Fortified with these thoughts, Abraham rose early the next morning, took bread and a waterskin, and put them on Hagar’s shoulders. Ishmael watched curiously. Abraham said, "Hagar, it is time for you to take the boy and leave us. You know that God will be with you and the boy. But depart from us. May this bread and water satisfy you for as long as you need it to."
Hagar was astounded at the demand. A slave all her life she was unable, whether by habit or something else, to say anything except, "Yes, my lord." But her mind was filled with anger and fear.
Ishmael looked on shocked that this was happening. He always knew that Sarah despised him and his mother, and all his life he seemed to anticipate this moment. Especially when the baby Isaac was born and they had no more need for the son of a slave girl. It was as if Ishmael always knew in his heart this day would come. When it did, he felt relief mixed with sadness to leave his loving father. Yet, he was glad to never have to feel Sarah's malice again.
Father and son gave hugged a hug they knew was to last a lifetime. Their hearts beating beside each in a holy rhythm. Ishmael released himself first parting forever with a firm manly handshake and then abruptly turned and walked away to join his mother on the path that led them into the wilderness of Beer-sheba.
The mother and son walked in silence for days. Thoughts whirling in their minds, of fear, of anger, of retribution.

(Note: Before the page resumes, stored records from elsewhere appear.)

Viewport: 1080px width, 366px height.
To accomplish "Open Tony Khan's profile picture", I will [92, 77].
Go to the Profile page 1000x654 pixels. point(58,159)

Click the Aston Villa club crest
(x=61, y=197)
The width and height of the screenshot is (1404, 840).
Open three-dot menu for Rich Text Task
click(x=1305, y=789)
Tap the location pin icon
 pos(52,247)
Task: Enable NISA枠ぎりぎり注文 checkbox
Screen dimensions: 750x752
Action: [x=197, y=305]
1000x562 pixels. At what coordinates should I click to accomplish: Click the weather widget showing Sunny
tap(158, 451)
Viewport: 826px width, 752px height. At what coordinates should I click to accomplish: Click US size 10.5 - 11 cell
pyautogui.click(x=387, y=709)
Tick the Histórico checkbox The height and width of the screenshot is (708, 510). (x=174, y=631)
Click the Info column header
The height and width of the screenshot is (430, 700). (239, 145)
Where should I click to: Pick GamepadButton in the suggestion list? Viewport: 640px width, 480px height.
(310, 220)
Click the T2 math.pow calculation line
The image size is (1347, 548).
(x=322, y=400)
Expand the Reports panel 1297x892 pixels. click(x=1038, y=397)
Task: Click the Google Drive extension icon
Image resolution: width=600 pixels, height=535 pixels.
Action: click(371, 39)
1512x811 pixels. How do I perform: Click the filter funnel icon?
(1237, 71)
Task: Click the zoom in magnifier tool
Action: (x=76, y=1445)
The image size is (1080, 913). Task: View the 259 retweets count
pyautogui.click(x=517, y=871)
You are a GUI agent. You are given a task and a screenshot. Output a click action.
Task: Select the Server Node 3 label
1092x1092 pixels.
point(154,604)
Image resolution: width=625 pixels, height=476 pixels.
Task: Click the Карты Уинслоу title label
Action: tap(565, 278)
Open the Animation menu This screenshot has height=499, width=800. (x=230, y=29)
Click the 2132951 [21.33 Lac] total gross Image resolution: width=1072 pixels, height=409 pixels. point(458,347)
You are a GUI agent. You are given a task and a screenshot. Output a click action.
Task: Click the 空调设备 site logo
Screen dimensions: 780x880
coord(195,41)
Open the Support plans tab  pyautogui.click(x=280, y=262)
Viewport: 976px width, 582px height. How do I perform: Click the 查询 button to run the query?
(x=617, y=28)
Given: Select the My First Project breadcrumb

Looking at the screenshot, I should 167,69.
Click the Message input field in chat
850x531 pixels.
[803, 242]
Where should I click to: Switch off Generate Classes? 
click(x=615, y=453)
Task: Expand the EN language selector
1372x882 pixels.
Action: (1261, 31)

When the water in the skin was gone, Ishmael became weak with dehydration. They walked for two more days looking for water and finding none. On the third day, Hagar sat the weak boy under one of the bushes, and he moaned deliriously.
Then she took herself a bowshot away, and said, “I can’t bear to watch the boy die!” So as she sat nearby, she wept loudly. God heard the voice of the boy, and the angel of God called to Hagar from heaven and said to her, “What’s wrong, Hagar? Don’t be afraid, for God has heard the voice of the boy from the place where he is. Get up, help the boy up, and support him, for I will make him a great nation.” Then God opened her eyes, and she saw a well of water and quickly filled the waterskin and gave the boy a drink.
When Ishmael revived, the mother and son continued their exodus, until they reached the Wilderness of Paran where the two settled.
Ishmael grew strong and tall. He went through life with his father's strong hands and crooked smile, and Abraham's fierce sense of loyalty. Only Ishmael's loyalty was to his mother, Hagar, who had suffered so much because of him. Ishmael became an archer who shot wild game to feed the village. Hagar selected a wife for her son from the land of Egypt, a lovely woman who gave Ishmael many sons, but none of them were circumcised on their eighth day. Hagar would not permit it.
In all this Abraham didn't know that his willingness to let go of Ishmael was practice for an even greater sacrifice that would be asked of him by his God.